▶ _WHAT YOU WILL DO_:
Locate every line in the items below that contains the string "screenshot", treating uppercase and lowercase as different, and copy each such line.

▶ _RECORDS SUPPLIED_:

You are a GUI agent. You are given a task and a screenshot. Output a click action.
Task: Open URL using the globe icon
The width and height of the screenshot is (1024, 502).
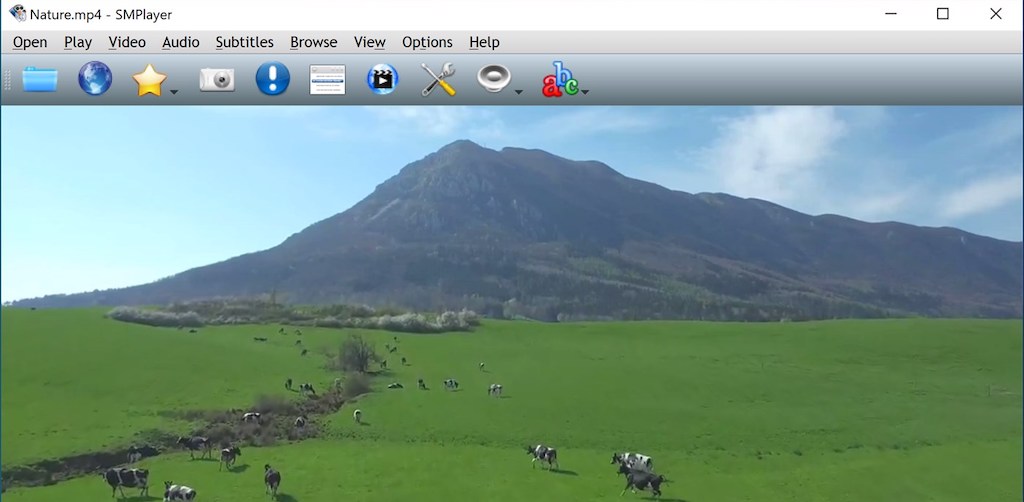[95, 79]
---
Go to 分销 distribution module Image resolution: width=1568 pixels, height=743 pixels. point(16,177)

▶ _RESPONSE TO THIS TASK_:
You are a GUI agent. You are given a task and a screenshot. Output a click action.
The width and height of the screenshot is (1024, 502).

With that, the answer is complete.